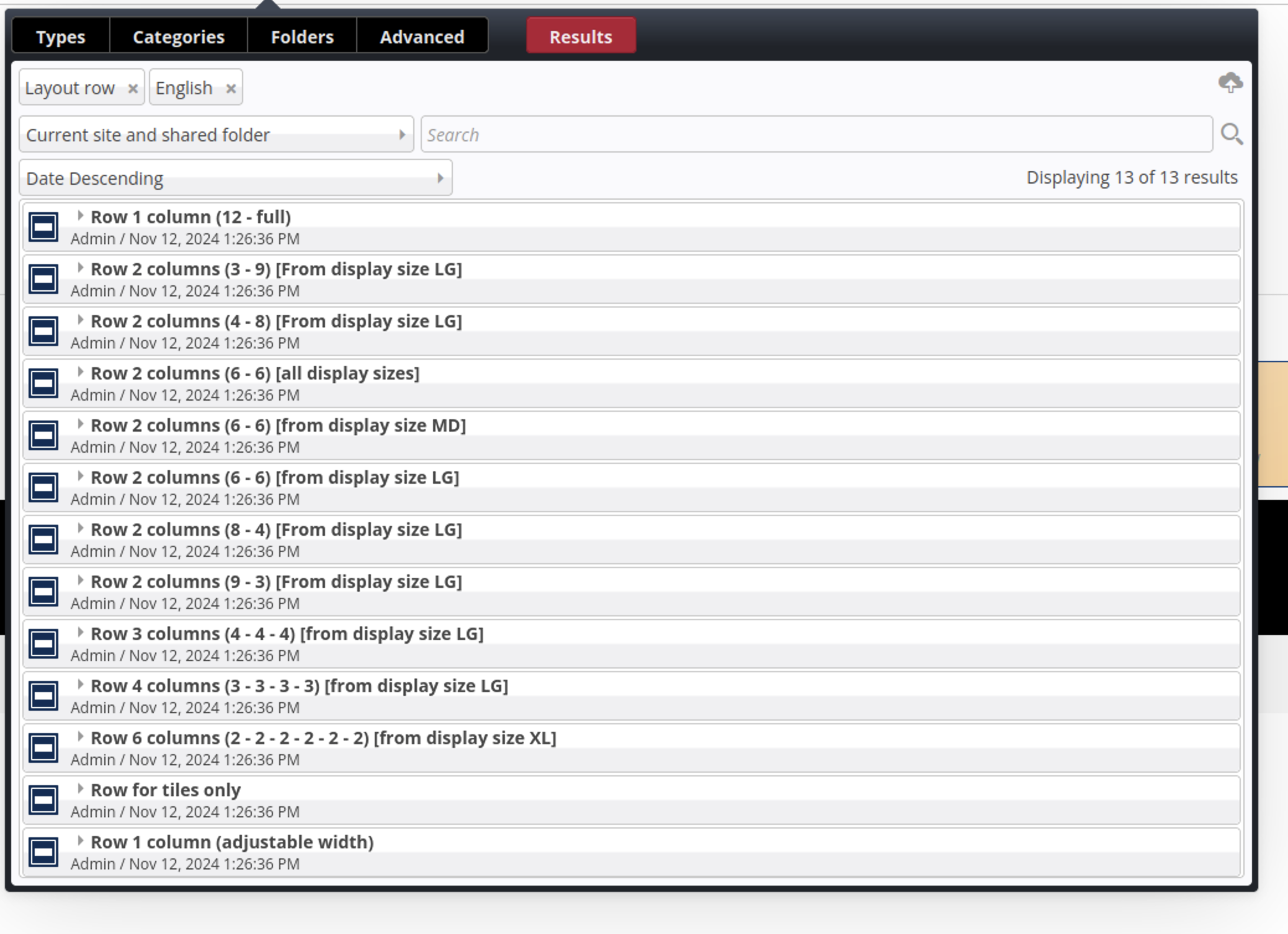
Task: Open the Categories tab
Action: click(x=179, y=36)
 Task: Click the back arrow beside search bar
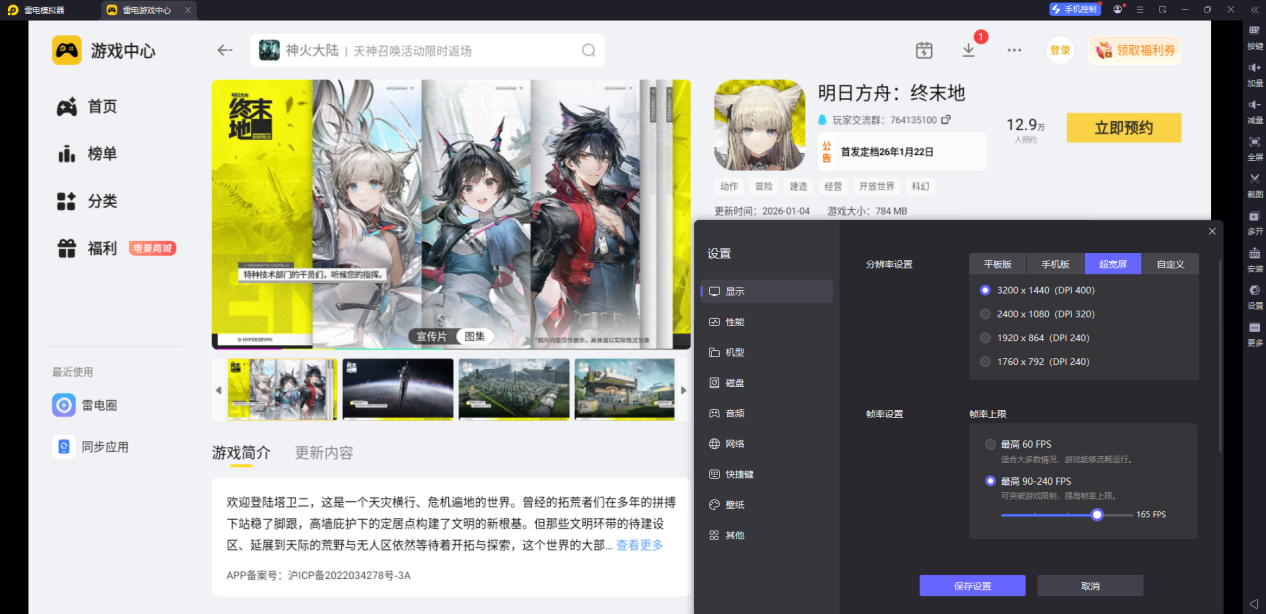click(225, 50)
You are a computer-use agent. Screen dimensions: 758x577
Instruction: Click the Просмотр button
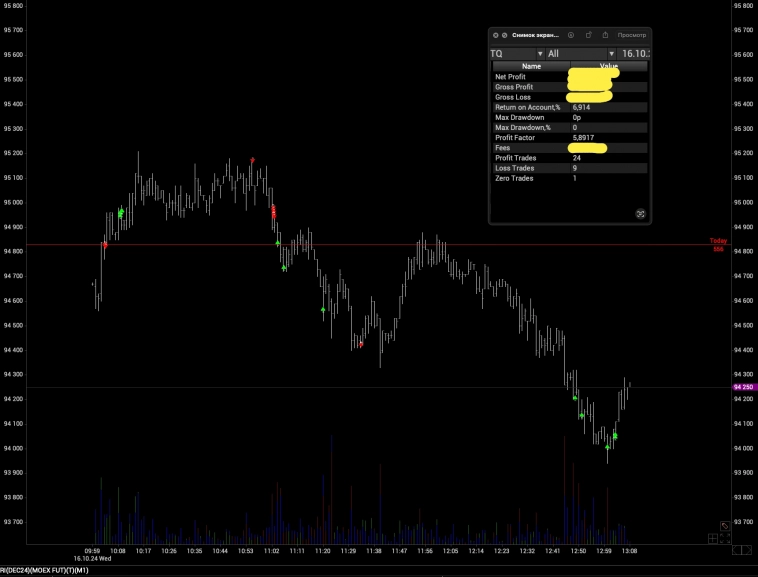tap(631, 35)
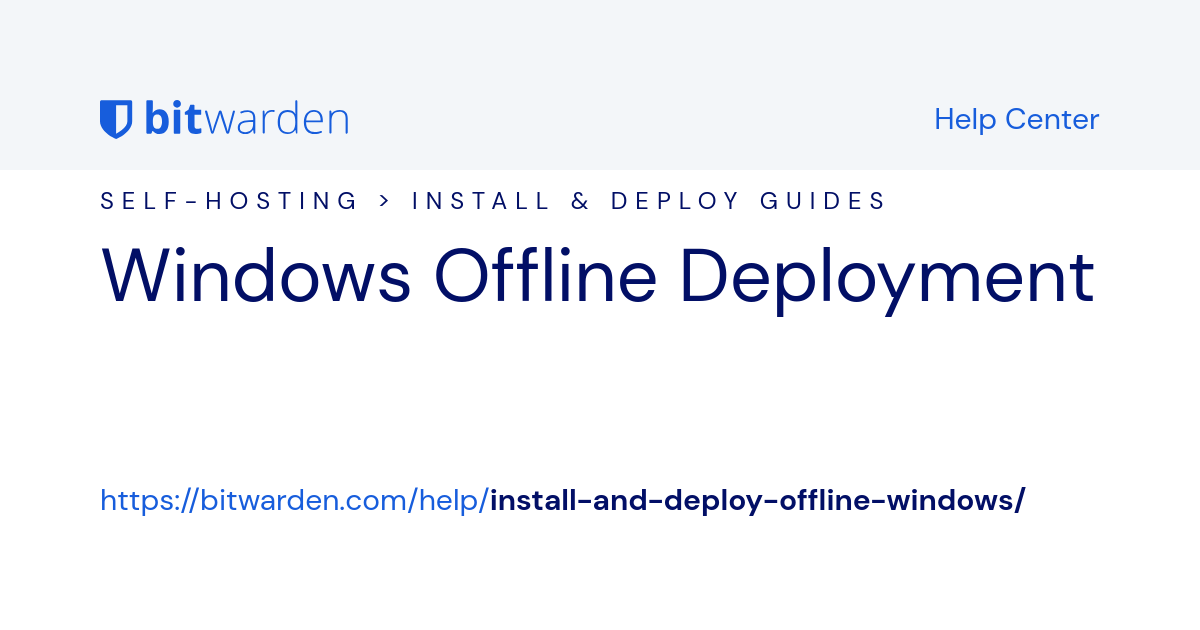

** INSTRUCTIONS TO FOLLOW **
Convert the material above into a Markdown table with the columns Row and Text, giving each line its own numbered row. Skip blank lines and leave the pictures out.

** TASK RESULT **
| Row | Text |
|---|---|
| 1 | Task: Open the Categories tab |
| 2 | Action: click(x=179, y=36) |
| 3 |  Task: Click the back arrow beside search bar |
| 4 | click(225, 50) |
| 5 | You are a computer-use agent. Screen dimensions: 758x577 |
| 6 | Instruction: Click the Просмотр button |
| 7 | tap(631, 35) |